2. The memory device of claim 1, wherein the controller distinguishes between one to be aborted and one not to be aborted of the first commands to be aborted.

3. The memory device of claim 2, wherein the first command not to be aborted is the first command not aborted.

4. The memory device of claim 1, wherein the first commands to be aborted are plural.

5. The memory device of claim 1, further comprising an order controller which determines the order in which the first command and the second command are executed,

wherein the order controller executes the second command earlier than the first command.

6. The memory device of claim 1, wherein the command storage module includes a first command storage module and a second command module, and

the controller stores the first command in the first command storage module and the second command in the second command storage module.

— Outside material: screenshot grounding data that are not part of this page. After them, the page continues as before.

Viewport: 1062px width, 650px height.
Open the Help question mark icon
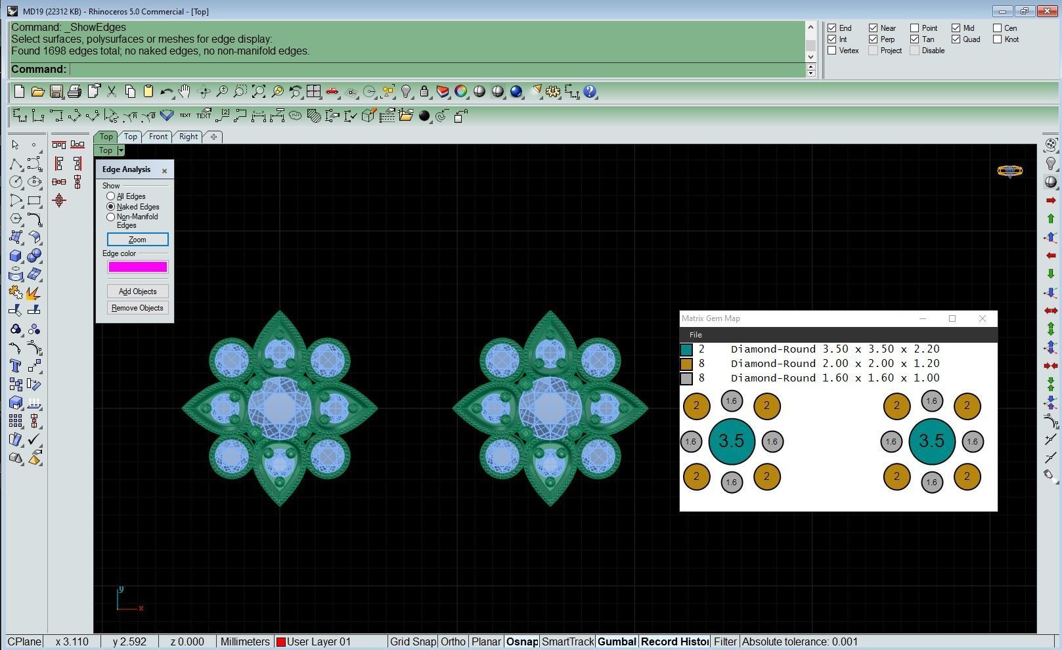(590, 92)
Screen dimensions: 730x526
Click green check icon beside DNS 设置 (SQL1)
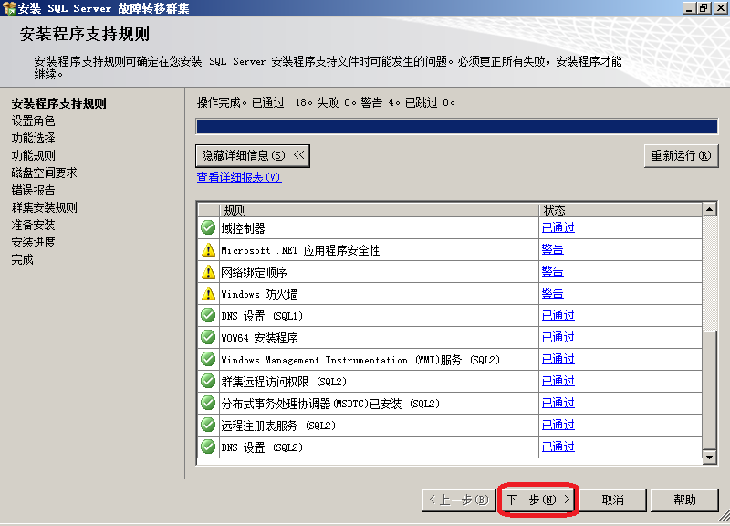(208, 316)
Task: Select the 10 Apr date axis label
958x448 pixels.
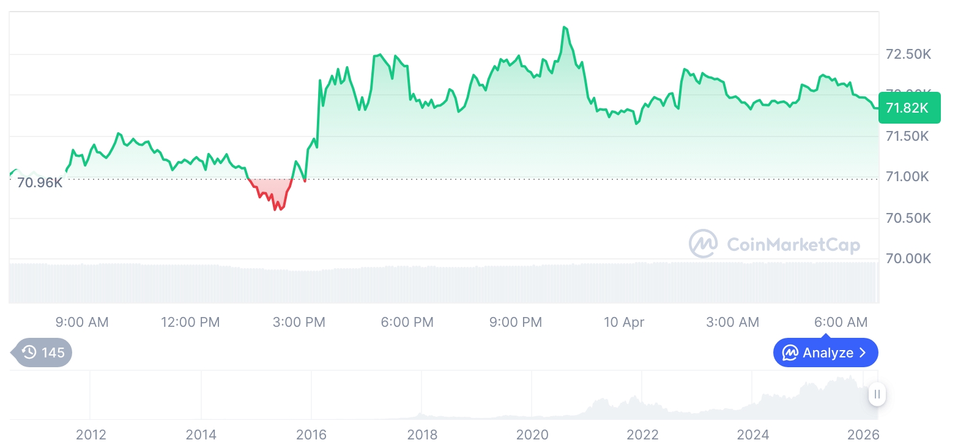Action: [624, 322]
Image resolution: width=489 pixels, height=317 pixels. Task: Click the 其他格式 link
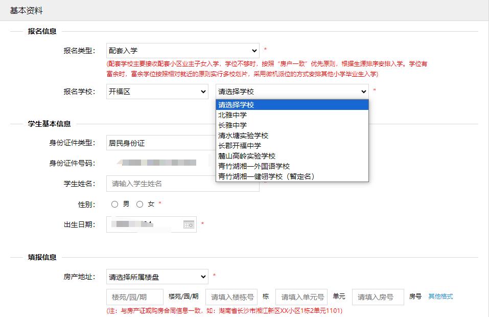(440, 297)
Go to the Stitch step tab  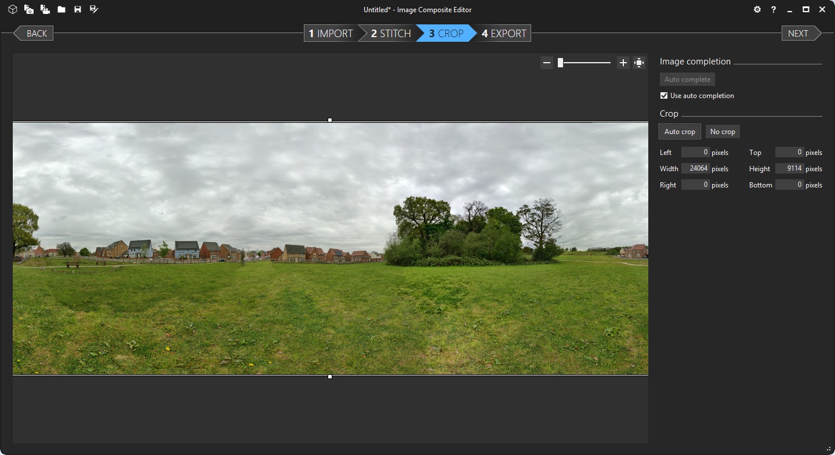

7. The memory device of claim 1, wherein the command storage module is a matrix space, and

the commands are stored in the matrix space sequentially, starting from the head of the space, and the commands stored in the matrix space are executed sequentially, starting with the one at the head of the space.

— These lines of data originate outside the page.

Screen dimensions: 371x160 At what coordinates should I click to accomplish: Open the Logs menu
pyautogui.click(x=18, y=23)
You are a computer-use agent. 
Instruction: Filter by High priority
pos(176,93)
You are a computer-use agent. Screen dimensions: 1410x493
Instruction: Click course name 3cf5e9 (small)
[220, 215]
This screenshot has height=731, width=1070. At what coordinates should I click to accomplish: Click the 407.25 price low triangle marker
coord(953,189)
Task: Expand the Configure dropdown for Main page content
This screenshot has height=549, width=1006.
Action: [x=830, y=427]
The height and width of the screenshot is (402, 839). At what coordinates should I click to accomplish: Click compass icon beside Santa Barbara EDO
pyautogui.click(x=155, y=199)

8. A method of controlling a memory device, comprising:

receiving a command including at least either a first command or a second command from a host device;

storing the command in a command storage module;

executing the command stored in the command storage module;

causing a memory to be written to, read from, or erased from in response to the first command;

aborting the first command in the command storage module or the first command being executed in response to the second command;

aborting an interruptible one of the first commands to be aborted on having executed the second command;

transmitting, to the host device, a first signal reporting the completion of the execution of the command after having completed the execution of the command; and

transmitting the first signal about the second command after having transmitted the first signal about all the ones not aborted of the first commands to be aborted.

9. The method of claim 8, further comprising: distinguishing between one to be aborted and one not to be aborted of the first commands to be aborted.

10. The method of claim 9, wherein the first command not to be aborted is the first command not aborted.

11. The method of claim 8, wherein the first commands to be aborted are plural.

12. The method of claim 8, further comprising: executing the second command earlier than the first command.

13. The method of claim 8, wherein the command storage module includes a first command storage module and a second command module, and

the method further comprises storing the first command in the first command storage module and the second command in the second command storage module.

14. The method of claim 8, wherein the command storage module is a matrix space, and

the method further comprises storing the commands in the matrix space sequentially, starting from the head of the space, and executing the commands stored in the matrix space sequentially, starting with the one at the head of the space.